Pensemos entonces en
tantas pobrezas materiales, culturales y espirituales de nuestro mundo, en las
existencias heridas que habitan en nuestras ciudades, en los pobres que se han
convertido en invisibles, cuyo grito de dolor es sofocado por la indiferencia
general de una sociedad muy ocupada y distraída. No podemos olvidar el pudo
cuando pensamos en la pobreza. La pobreza se esconde. Tenemos que buscarla con
valentía. Pensemos en cuántos están oprimidos, cansados, marginados, en las
víctimas de las guerras y en aquellos que dejan su tierra arriesgando la vida,
en aquellos que están sin pan, sin trabajo y sin esperanza.
¡Tanta pobreza
cotidiana!
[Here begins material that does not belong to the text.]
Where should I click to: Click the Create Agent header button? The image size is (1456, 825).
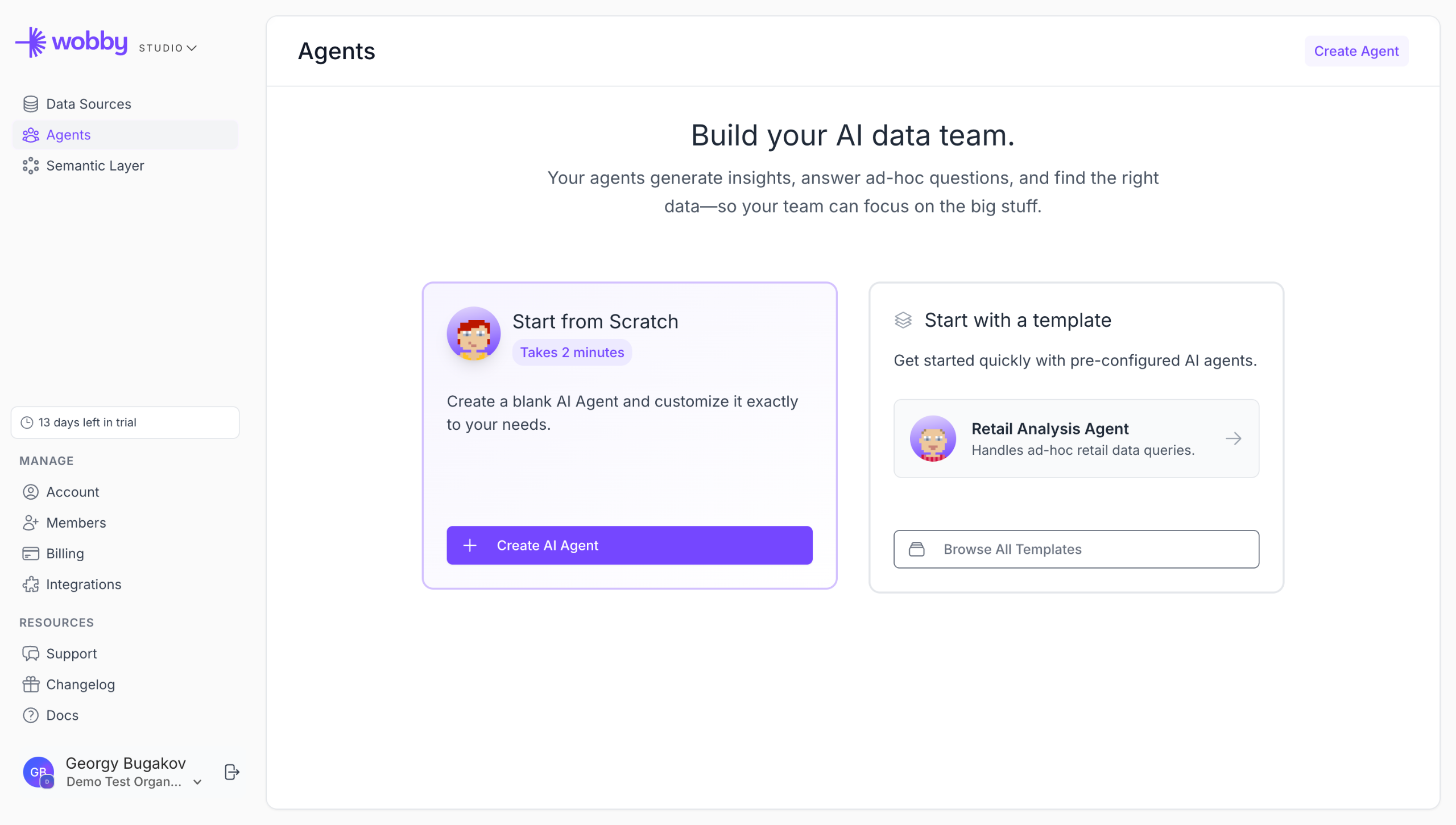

Y no son dos o tres. Los pobres son multitud. Pensando en esta
inmensa multitud de pobres, el mensaje del Evangelio es claro: ¡no enterremos
los bienes del Señor! Hagamos que circule la caridad, compartamos nuestro pan,
multipliquemos el amor. La pobreza es un escándalo. Cuando el Señor vuelva nos
pedirá cuenta y —como escribía san Ambrosio— nos dirá: «¿Por qué han tolerado
que muchos pobres muriesen de hambre, cuando poseían oro con el cual procurar
comida para darles? ¿Por qué tantos
esclavos han sido vendidos y maltratados por los enemigos, sin que nadie se
haya preocupado de rescatarlos?» (Los deberes de los ministros, PL 16,148-149).
Recemos para que cada
uno de nosotros, según el don recibido y la misión que le ha sido confiada, se
comprometa a “hacer fructificar la caridad” y a hacerse cercano a algún
pobre. Recemos para que también
nosotros, al terminar nuestro viaje, después de haber acogido a Cristo en estos
hermanos y hermanas, con quienes Él mismo se ha identificado (cf. Mt 25,40),
podamos escuchar que nos dice: «Está bien, servidor bueno y fiel […] entra a
participar del gozo de tu señor» (Mt 25,21).